Faurschou Foundation is pleased to present Painting as Shooting by Liu Xiaodong, curated by Jérôme Sans. This was the first major European institutional exhibition that fully explores Liu Xiaodong’s unique practice.
Liu Xiaodong is considered one of China’s most influential painters of the last two decades. He is one of the leading figurative painters of the “New Generation” of contemporary Chinese Realism of the 90s and one of China’s foremost artists.

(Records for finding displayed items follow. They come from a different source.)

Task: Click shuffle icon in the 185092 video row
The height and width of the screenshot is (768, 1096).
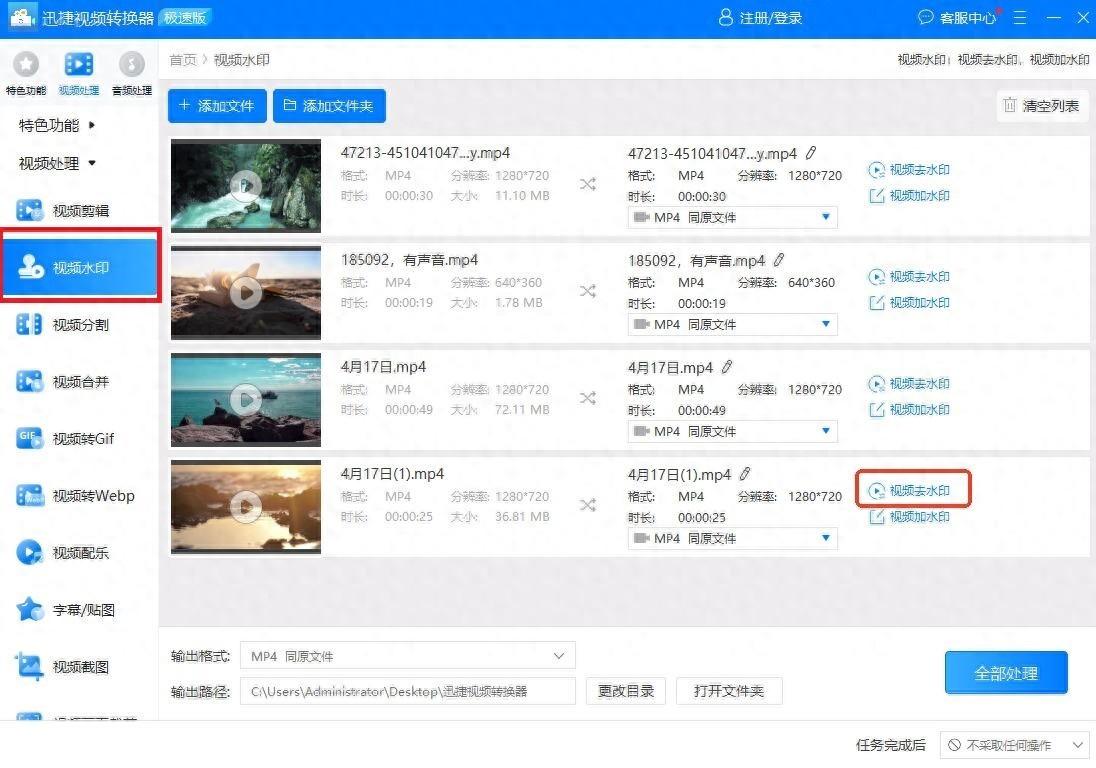Action: [x=588, y=291]
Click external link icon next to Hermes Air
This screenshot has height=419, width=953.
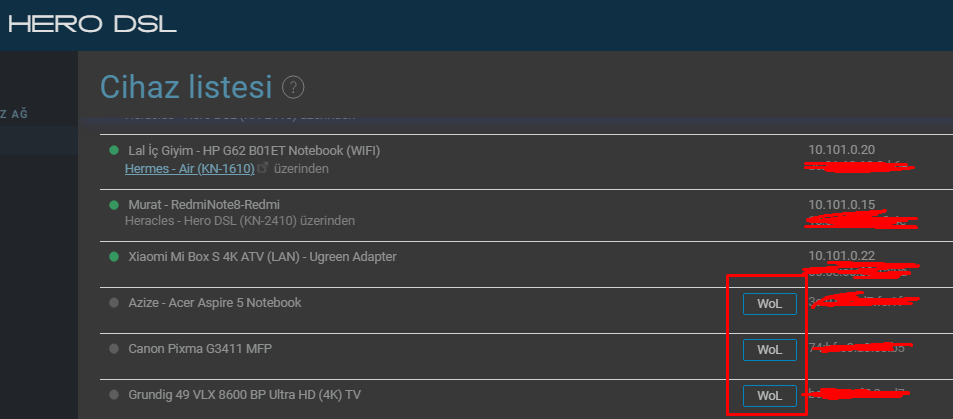tap(262, 168)
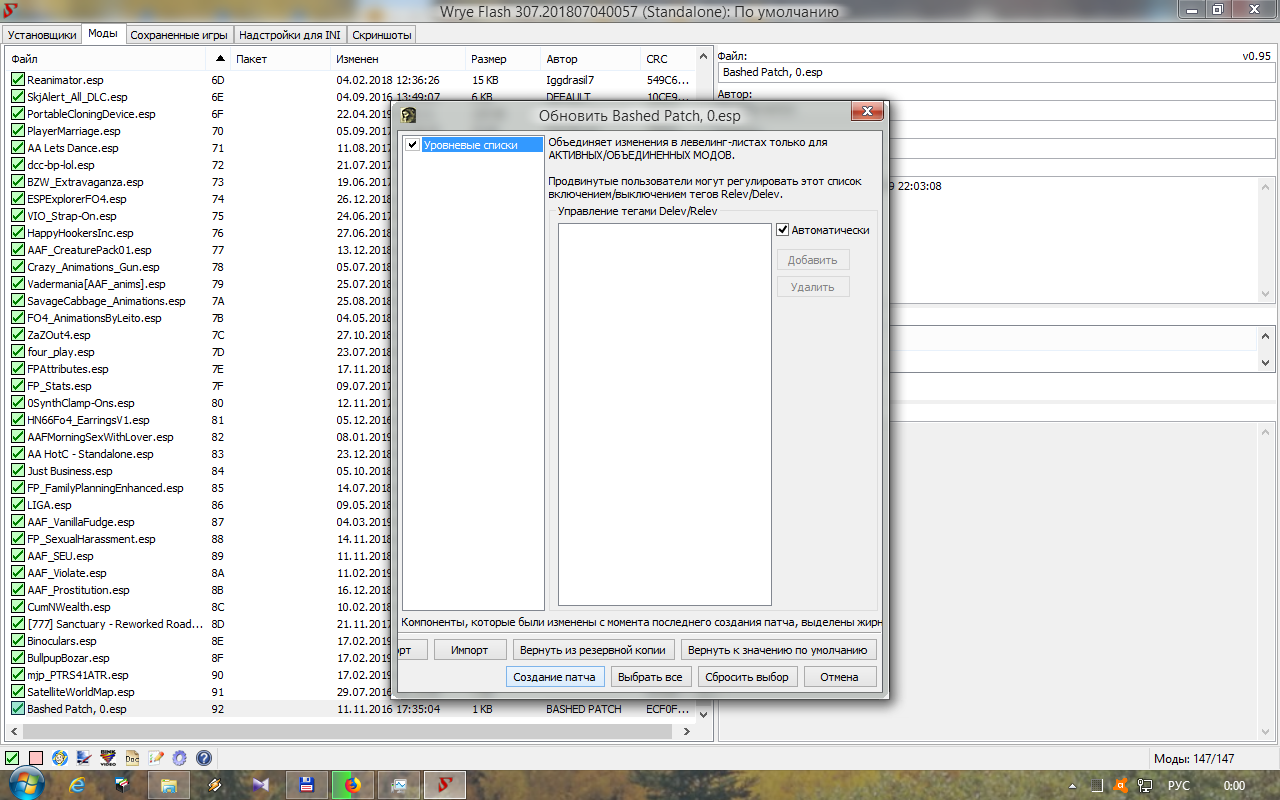Open the Doc browser icon

(132, 759)
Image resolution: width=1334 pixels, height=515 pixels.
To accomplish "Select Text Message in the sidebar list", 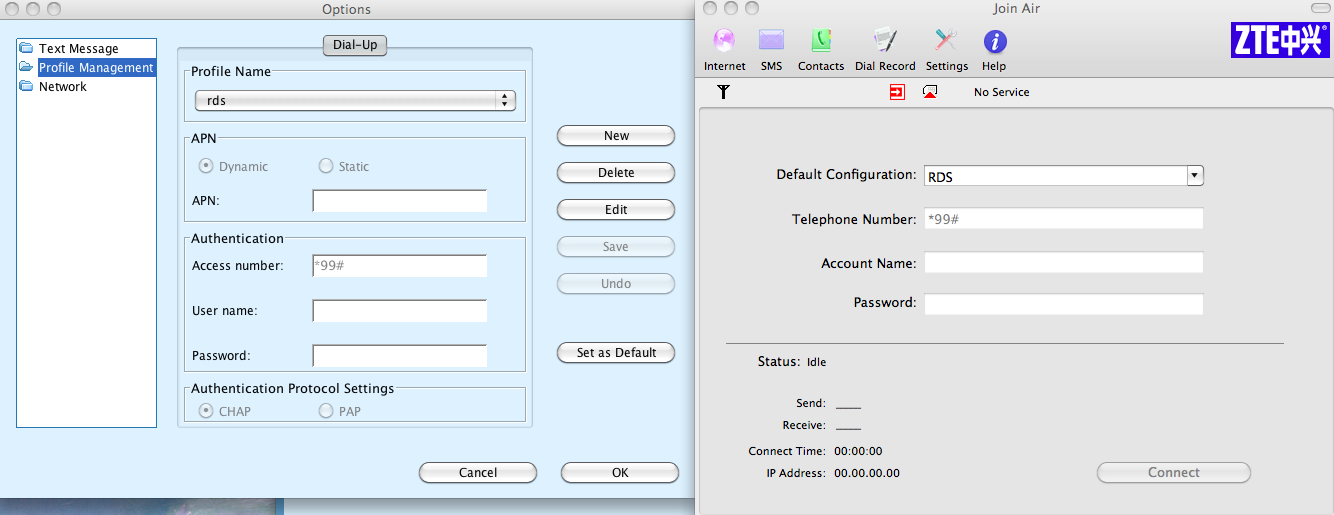I will click(x=78, y=49).
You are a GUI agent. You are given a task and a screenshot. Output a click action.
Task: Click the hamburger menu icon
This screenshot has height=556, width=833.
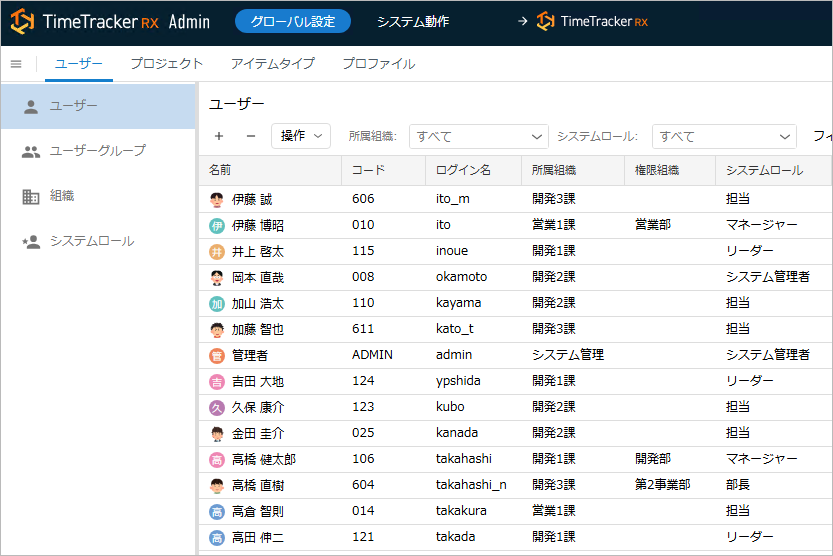pos(16,64)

This exhibition focuses on a unique selection of some of his most important recent projects dealing with major global sociological, cultural, economic, ecological and environmental issues from the past ten years; presenting the journey of a voyageur moving through the images of the various worlds and situations he has witnessed, in locations worldwide from China and Asia to Cuba, Europe and Israel.
Painting As Shooting
Liu Xiaodong approaches his work with the eyes and the storyboard practice of a filmmaker. Each of the artist’s major works begins with a simple idea from one of his daily diary entries, describing the events he has witnessed, photos he has taken or people he has met, and then transforms them into live characters on his canvas. In a way the artist’s paintings resemble a production set where he acts as a director who collaborates with actors to play, record or recreate a situation, various impressions or the effects thereof. It is hereby that Liu Xioadong embodies the concept of ‘painting as shooting’.
About Liu Xiaodong
Liu Xiaodong is a painter of everyday life. His images are of family and friends set against modest scenery capturing ordinary moments, such as eating, laughing or playing games. However, in-depth exploration of what is hidden behind the small stories that populate the surface of his work reveals a much bigger picture. Xiaodong’s paintings are pointing with simple gestures to the reality of the periphery, the margins and the paradoxes of our contemporary society. It is the reality that no one dares to speak about; the tough reality of daily existence that reaches out to us from displaced communities – from migrant workers, victims of ecological and natural disasters and sex workers to the new homeless – all sharing the dream of a better life.